Cairo, May 20: A senior Kuwaiti lawmaker has called for imposing a tax on expatriates’ remittances to shore up the country’s finances.
MP Khalil Al Saleh, the head of the parliament’s Human Resources Committee, has presented a draft law on the proposed tax to the legislature.
“Imposing fees on expatriates’ transfers will have a role in improving the state's revenues and diversify sources of income,” he told Al Rai newspaper.
Migrant workers transfer about 4.2 billion dinars annually from Kuwait, he added, citing figures from Kuwait’s Central Bank.
“This system is in effect in most countries of the world and in more than one Gulf country. Expats there have not objected to it.
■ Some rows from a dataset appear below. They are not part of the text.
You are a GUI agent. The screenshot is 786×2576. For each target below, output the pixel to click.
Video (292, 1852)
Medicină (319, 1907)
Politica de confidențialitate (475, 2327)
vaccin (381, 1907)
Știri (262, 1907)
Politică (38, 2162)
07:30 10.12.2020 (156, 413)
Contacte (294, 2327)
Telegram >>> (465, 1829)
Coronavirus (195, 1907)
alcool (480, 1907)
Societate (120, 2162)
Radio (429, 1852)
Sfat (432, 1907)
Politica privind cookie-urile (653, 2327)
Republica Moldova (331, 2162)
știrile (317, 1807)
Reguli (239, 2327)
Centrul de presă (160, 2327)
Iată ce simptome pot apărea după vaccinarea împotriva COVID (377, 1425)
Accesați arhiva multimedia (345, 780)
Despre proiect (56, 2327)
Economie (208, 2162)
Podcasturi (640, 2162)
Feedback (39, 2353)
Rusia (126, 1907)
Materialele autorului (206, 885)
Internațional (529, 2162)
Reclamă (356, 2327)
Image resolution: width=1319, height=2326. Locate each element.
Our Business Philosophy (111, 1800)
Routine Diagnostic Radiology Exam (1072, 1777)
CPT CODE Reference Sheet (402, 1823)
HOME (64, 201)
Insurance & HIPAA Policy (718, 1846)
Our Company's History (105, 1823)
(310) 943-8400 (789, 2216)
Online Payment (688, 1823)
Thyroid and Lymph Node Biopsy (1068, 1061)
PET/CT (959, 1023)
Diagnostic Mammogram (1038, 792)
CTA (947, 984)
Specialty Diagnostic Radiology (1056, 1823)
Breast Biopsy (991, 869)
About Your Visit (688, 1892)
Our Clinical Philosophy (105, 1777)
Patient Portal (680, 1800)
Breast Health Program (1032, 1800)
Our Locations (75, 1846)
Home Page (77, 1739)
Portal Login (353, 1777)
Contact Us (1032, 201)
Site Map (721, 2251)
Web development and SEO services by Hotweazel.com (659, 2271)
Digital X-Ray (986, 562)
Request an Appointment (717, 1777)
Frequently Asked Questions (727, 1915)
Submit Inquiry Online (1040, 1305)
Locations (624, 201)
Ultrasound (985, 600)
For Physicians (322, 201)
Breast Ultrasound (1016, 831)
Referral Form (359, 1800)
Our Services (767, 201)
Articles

Allowing this money to exit the country is very dangerous and has a direct effect on economy,” MP Al Saleh said.
“We do not target brotherly expats because imposing symbolic fees on financial transfers will not affect their money, but will have a positive effect on the state’s sources,” he said. “This has become a necessity after the money transferred outside Kuwait has reached 4.2 billion dinars annually without the state [Kuwait] making any benefit from this.”
Foreign workers make up 3.3 million of Kuwait’s 4.6 million population.
Several Kuwaiti public figures have recently pushed for redrawing the demographic imbalance in the country, accusing expatriates of straining health facilities and increasing the Covid-19 threat.